== Segment start ==

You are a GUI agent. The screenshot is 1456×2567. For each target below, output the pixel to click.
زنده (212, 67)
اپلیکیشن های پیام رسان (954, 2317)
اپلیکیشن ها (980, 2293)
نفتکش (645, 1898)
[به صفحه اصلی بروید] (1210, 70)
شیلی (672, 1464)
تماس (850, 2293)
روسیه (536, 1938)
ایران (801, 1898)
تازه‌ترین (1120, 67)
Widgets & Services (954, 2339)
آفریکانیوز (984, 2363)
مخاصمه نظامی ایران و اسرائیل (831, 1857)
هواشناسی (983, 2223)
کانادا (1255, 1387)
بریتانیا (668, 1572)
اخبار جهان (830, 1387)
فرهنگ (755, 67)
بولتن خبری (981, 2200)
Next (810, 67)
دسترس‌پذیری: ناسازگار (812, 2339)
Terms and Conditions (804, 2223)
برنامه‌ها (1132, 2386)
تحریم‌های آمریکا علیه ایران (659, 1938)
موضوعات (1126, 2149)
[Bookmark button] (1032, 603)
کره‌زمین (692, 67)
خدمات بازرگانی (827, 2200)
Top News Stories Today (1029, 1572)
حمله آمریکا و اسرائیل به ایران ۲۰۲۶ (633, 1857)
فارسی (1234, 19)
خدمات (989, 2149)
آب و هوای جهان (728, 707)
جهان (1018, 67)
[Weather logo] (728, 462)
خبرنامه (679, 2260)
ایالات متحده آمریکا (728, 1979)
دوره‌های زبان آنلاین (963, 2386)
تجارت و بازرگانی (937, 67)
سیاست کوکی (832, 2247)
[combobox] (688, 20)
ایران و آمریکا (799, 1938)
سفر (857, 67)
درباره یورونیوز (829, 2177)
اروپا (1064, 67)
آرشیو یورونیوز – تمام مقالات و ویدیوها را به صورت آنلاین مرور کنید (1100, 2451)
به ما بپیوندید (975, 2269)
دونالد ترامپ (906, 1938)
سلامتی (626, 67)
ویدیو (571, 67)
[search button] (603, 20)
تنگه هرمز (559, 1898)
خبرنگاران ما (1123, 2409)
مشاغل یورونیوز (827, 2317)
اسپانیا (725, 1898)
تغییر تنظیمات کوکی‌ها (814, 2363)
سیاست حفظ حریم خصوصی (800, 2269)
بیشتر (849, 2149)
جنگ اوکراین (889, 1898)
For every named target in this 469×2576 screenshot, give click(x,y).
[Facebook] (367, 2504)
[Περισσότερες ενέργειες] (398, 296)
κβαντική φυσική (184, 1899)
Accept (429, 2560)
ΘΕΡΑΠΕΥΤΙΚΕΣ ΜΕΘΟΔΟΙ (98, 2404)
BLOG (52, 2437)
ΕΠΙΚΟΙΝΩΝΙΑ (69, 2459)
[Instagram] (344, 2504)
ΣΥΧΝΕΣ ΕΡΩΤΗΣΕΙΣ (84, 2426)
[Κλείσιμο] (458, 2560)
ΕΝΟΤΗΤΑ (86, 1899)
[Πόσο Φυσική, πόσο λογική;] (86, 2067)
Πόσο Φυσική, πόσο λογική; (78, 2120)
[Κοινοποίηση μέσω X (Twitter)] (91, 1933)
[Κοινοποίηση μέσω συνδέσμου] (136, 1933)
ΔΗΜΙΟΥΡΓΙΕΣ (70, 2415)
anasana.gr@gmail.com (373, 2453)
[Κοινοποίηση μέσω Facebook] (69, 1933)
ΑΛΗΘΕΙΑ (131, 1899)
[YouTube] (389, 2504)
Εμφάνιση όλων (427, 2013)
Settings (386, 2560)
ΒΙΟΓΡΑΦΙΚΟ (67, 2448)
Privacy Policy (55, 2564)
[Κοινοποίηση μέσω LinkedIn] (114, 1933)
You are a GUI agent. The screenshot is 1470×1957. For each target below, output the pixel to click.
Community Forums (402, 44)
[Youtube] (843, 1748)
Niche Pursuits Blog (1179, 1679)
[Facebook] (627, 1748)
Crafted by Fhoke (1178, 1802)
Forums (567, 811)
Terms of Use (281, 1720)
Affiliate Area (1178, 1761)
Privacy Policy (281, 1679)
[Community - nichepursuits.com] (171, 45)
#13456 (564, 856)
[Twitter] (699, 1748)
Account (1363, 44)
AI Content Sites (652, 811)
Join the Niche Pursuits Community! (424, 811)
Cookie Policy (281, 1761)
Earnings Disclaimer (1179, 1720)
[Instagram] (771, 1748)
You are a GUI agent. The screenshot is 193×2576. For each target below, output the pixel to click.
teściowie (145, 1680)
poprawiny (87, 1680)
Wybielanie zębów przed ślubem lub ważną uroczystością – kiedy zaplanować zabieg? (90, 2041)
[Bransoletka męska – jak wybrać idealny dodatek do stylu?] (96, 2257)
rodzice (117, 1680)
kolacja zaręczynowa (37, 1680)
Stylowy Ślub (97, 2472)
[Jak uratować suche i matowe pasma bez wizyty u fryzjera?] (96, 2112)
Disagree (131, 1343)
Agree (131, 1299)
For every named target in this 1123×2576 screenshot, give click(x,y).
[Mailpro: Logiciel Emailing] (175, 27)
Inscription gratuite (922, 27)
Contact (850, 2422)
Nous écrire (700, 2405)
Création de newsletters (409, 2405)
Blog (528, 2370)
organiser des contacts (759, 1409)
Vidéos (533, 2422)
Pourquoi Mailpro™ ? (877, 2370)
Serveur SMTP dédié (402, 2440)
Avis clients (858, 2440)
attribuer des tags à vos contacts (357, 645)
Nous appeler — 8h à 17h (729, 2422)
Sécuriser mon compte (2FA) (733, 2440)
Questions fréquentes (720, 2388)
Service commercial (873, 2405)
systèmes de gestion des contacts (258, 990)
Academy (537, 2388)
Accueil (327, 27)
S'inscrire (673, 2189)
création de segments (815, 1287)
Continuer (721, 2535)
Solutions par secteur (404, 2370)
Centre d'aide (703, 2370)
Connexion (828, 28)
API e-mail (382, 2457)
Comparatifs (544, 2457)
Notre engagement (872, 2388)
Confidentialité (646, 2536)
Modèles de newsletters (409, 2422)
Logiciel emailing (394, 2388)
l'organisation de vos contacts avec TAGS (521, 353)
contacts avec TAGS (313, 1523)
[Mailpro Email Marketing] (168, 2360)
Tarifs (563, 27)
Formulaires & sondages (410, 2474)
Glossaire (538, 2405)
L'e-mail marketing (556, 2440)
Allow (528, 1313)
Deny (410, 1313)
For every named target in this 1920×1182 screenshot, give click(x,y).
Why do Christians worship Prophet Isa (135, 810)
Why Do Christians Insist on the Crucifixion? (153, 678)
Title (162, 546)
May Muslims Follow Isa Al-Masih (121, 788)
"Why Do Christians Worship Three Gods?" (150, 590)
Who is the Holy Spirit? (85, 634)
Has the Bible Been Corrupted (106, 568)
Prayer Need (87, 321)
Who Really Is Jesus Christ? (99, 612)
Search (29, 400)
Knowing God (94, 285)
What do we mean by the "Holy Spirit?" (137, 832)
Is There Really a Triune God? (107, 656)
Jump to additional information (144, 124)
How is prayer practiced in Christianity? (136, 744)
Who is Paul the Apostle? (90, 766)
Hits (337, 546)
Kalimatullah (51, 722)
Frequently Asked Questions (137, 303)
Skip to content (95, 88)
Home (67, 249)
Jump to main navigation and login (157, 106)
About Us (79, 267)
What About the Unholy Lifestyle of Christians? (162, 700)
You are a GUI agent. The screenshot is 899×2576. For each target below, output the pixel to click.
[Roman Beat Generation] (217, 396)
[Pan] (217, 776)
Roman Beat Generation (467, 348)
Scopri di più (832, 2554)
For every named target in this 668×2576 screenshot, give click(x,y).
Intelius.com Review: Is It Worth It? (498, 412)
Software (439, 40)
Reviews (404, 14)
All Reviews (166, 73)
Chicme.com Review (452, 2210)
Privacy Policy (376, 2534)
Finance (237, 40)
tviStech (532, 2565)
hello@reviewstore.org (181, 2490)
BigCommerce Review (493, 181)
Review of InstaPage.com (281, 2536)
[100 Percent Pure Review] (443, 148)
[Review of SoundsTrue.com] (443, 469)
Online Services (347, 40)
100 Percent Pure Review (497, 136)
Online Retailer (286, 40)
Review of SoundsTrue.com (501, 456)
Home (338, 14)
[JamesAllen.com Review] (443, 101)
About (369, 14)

== Segment end ==

*TASK DIRECTIONS:* Set down precisely the lines above between the line holding "ΑΛΗΘΕΙΑ (131, 1899)" and the line holding "Solutions par secteur (404, 2370)", inclusive, and nothing beyond them.

*ANSWER FOR THE TASK:*
ΑΛΗΘΕΙΑ (131, 1899)
[YouTube] (389, 2504)
Εμφάνιση όλων (427, 2013)
Settings (386, 2560)
ΒΙΟΓΡΑΦΙΚΟ (67, 2448)
Privacy Policy (55, 2564)
[Κοινοποίηση μέσω LinkedIn] (114, 1933)
You are a GUI agent. The screenshot is 1470×1957. For each target below, output the pixel to click.
Community Forums (402, 44)
[Youtube] (843, 1748)
Niche Pursuits Blog (1179, 1679)
[Facebook] (627, 1748)
Crafted by Fhoke (1178, 1802)
Forums (567, 811)
Terms of Use (281, 1720)
Affiliate Area (1178, 1761)
Privacy Policy (281, 1679)
[Community - nichepursuits.com] (171, 45)
#13456 (564, 856)
[Twitter] (699, 1748)
Account (1363, 44)
AI Content Sites (652, 811)
Join the Niche Pursuits Community! (424, 811)
Cookie Policy (281, 1761)
Earnings Disclaimer (1179, 1720)
[Instagram] (771, 1748)
You are a GUI agent. The screenshot is 193×2576. For each target below, output the pixel to click.
teściowie (145, 1680)
poprawiny (87, 1680)
Wybielanie zębów przed ślubem lub ważną uroczystością – kiedy zaplanować zabieg? (90, 2041)
[Bransoletka męska – jak wybrać idealny dodatek do stylu?] (96, 2257)
rodzice (117, 1680)
kolacja zaręczynowa (37, 1680)
Stylowy Ślub (97, 2472)
[Jak uratować suche i matowe pasma bez wizyty u fryzjera?] (96, 2112)
Disagree (131, 1343)
Agree (131, 1299)
For every named target in this 1123×2576 screenshot, give click(x,y).
[Mailpro: Logiciel Emailing] (175, 27)
Inscription gratuite (922, 27)
Contact (850, 2422)
Nous écrire (700, 2405)
Création de newsletters (409, 2405)
Blog (528, 2370)
organiser des contacts (759, 1409)
Vidéos (533, 2422)
Pourquoi Mailpro™ ? (877, 2370)
Serveur SMTP dédié (402, 2440)
Avis clients (858, 2440)
attribuer des tags à vos contacts (357, 645)
Nous appeler — 8h à 17h (729, 2422)
Sécuriser mon compte (2FA) (733, 2440)
Questions fréquentes (720, 2388)
Service commercial (873, 2405)
systèmes de gestion des contacts (258, 990)
Academy (537, 2388)
Accueil (327, 27)
S'inscrire (673, 2189)
création de segments (815, 1287)
Continuer (721, 2535)
Solutions par secteur (404, 2370)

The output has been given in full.